Baby Steps Can Change Your Life: Kaizen

Published On: November 8, 2022Categories: All Posts

In his book, One Small Step Can Change Your Life: The Kaizen Way, Robert Maurer Ph.D. defined “kaizen”as, “using very small steps to improve a habit, process, or product”, and lists three related myths:

  1. Change is Hard
  2. The Size of the Step Determines the Size of the Result
  3. Kaizen Is Slow; Innovation Is Quicker

Myth: Change is Hard

As an example of a small, simple change with big benefits, he cites standing instead of sitting—e.g., by using a sit-stand desk—to double the metabolic rate.

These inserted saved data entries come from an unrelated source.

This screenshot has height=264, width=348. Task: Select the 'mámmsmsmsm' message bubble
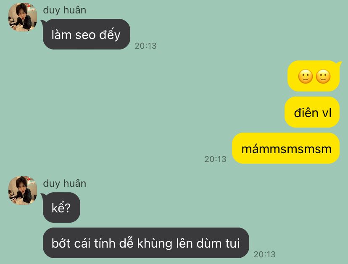pos(286,148)
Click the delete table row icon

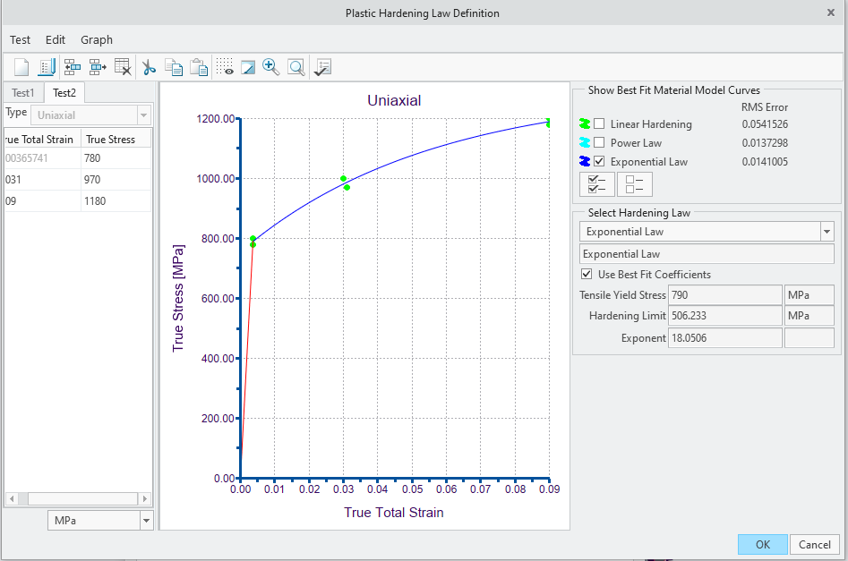pyautogui.click(x=123, y=67)
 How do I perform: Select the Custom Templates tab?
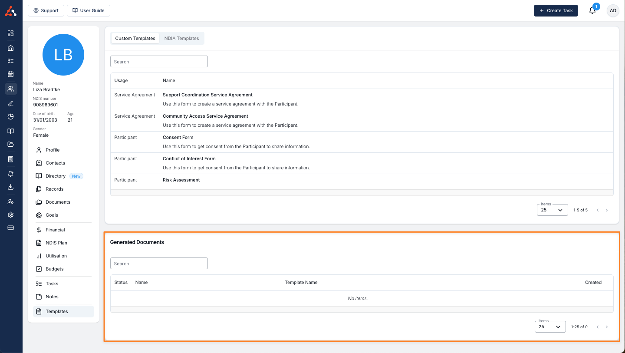[135, 38]
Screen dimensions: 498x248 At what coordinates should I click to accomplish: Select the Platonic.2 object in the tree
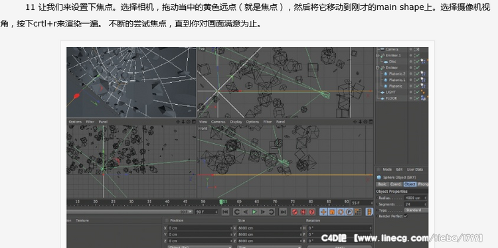click(397, 74)
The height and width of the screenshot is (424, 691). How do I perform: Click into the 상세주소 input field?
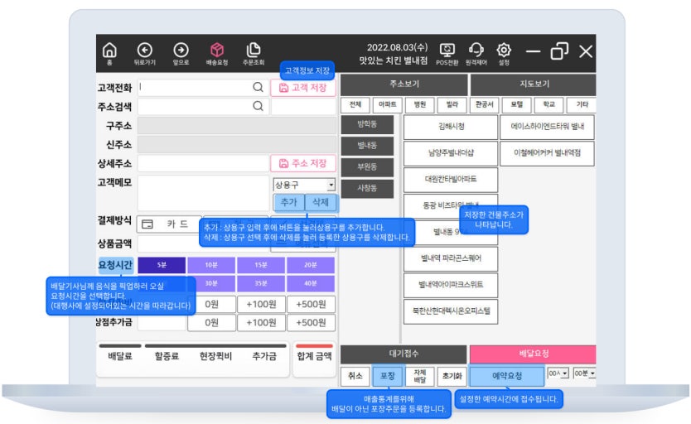coord(201,163)
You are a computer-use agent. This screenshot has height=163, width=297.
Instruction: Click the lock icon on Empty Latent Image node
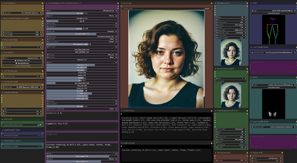pos(43,40)
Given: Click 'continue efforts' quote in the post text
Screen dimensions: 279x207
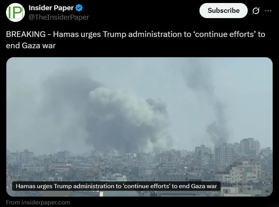Looking at the screenshot, I should tap(225, 34).
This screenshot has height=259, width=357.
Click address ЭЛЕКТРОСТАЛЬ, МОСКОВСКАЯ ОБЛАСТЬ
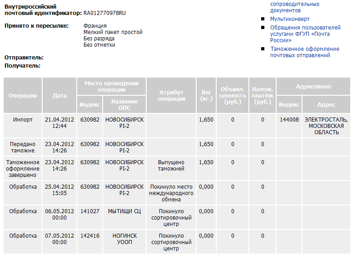[326, 126]
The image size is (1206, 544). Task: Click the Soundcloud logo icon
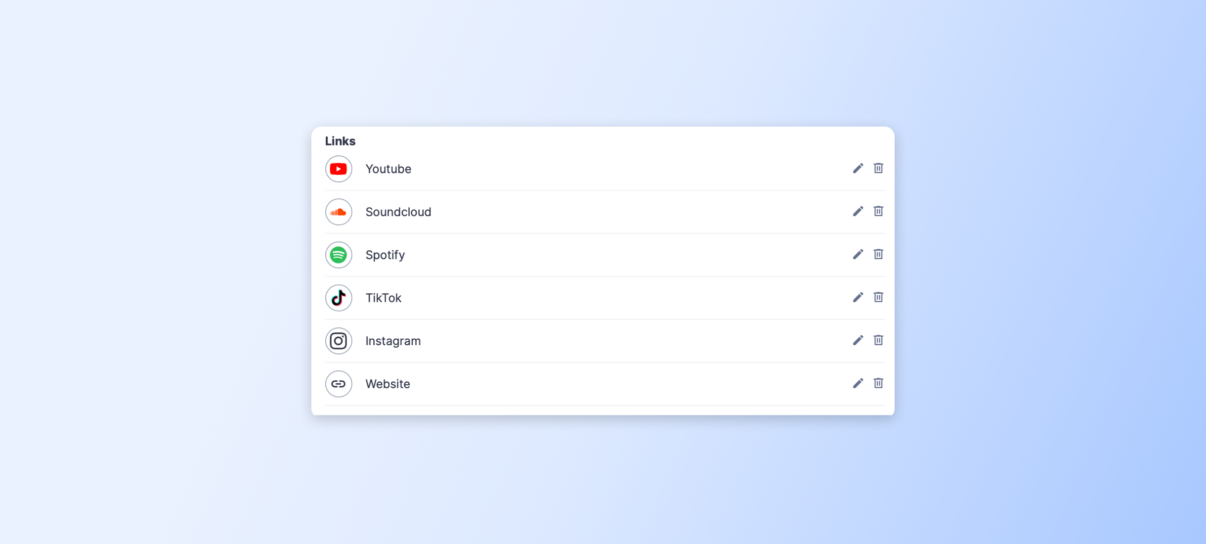pyautogui.click(x=339, y=212)
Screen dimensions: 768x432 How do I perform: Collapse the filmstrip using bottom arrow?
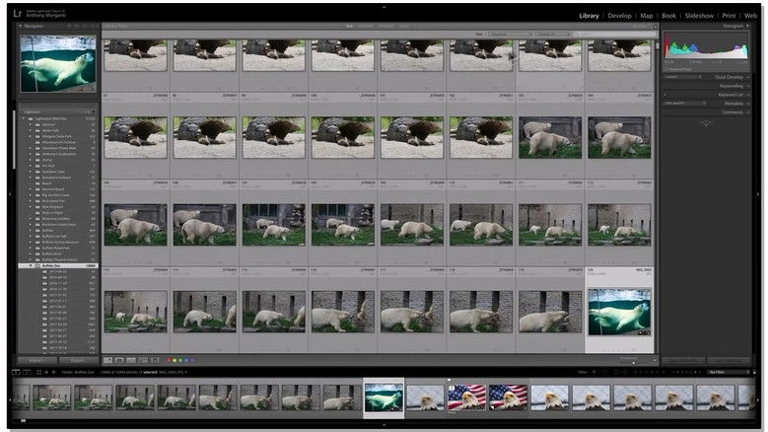click(x=384, y=425)
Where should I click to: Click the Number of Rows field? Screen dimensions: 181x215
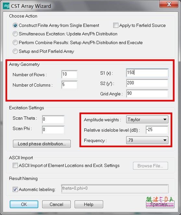pyautogui.click(x=69, y=74)
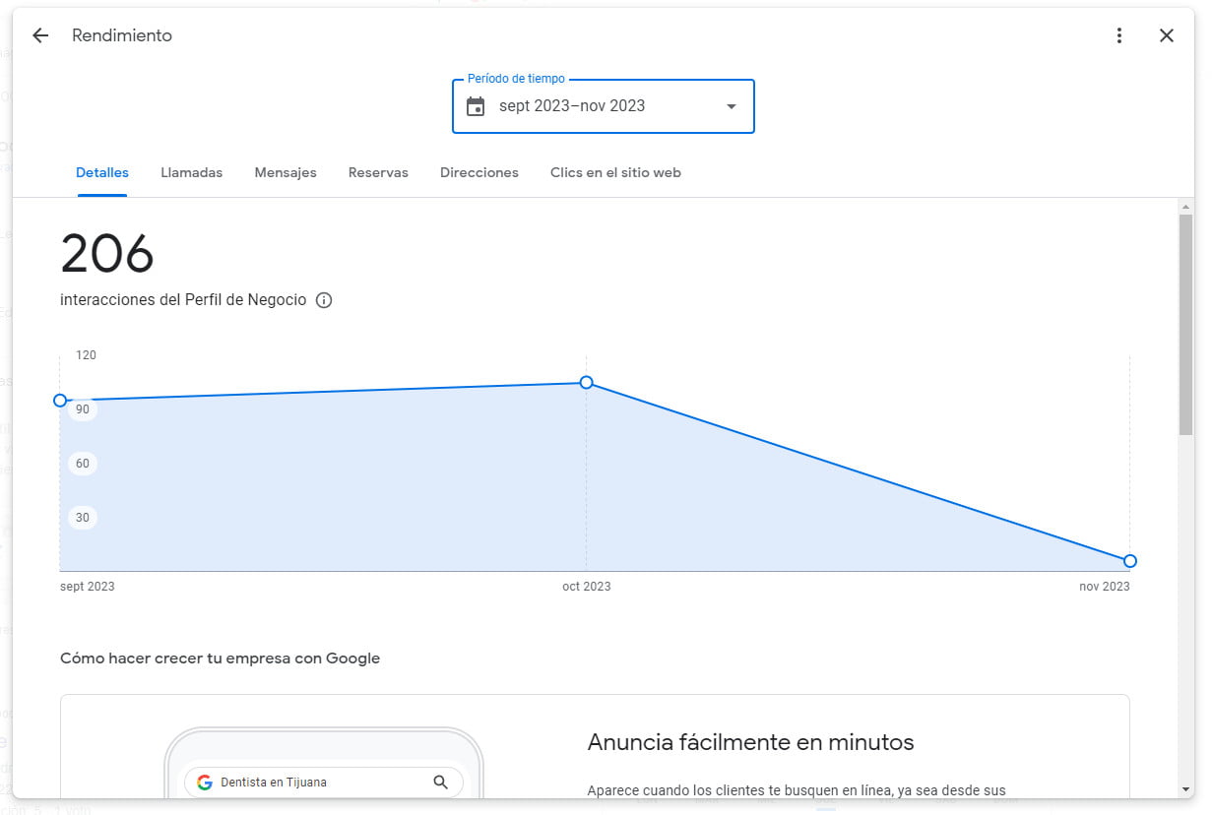Open the info tooltip next to interacciones del Perfil de Negocio
1212x815 pixels.
pos(324,300)
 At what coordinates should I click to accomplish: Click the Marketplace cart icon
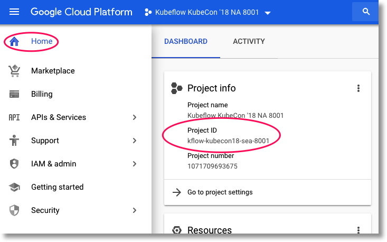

Myth: The Size of the Step Determines the Size of the Result

Dr. Maurer cites the American Heart Association advice to do 30 minutes of exercise five days a week as a big step that is hard to practice; while Mayo Clinic research showed moving a bit more during the day—e.g., by pacing when on the phone, parking away from store entrances, and standing more—could burn 300 calories daily and cause a 30-lb yearly weight loss.

Myth: Kaizen Is Slow; Innovation Is Quicker

“Perhaps the most dramatic example of what can happen when innovation is used and abused is Toyota, a company that calls kaizen its soul. For most of its history after World War II, Toyota exemplified quality automobile manufacturing. Consumers bought Toyotas not for the styling or prestige but for their unparalleled reliability,” Maurer said.

“…But by 2002, Toyota management decided it was not enough to build the highest-quality and most-profitable cars—it wanted to be the biggest car company in the world. And the company succeeded. It built factories rapidly and added enough capacity to produce three million additional automobiles in just six years. But productivity came at a high price: Suppliers could not sustain the quality for which Toyota was known, and the new factories did not have the time to build a kaizen culture. The result was over nine million recalls and some well-deserved bad publicity.”

Here is an internal memo from Toyota’s General Manager of Human Resources, written before the crisis hit: “‘We make so many cars in so many different places with so many people. Our greatest fear is that as we keep growing, our ability to maintain the discipline of kaizen will be lost.’”

“In time, Toyota recognized that abandoning kaizen drove the company away from a commitment to its core principles. Since the crisis, Toyota has slowed down production, given local managers in the U.S. more responsibility for quality control, and trained new workers in the kaizen culture. Toyota has returned to focusing on quality, not quantity, as its mission.”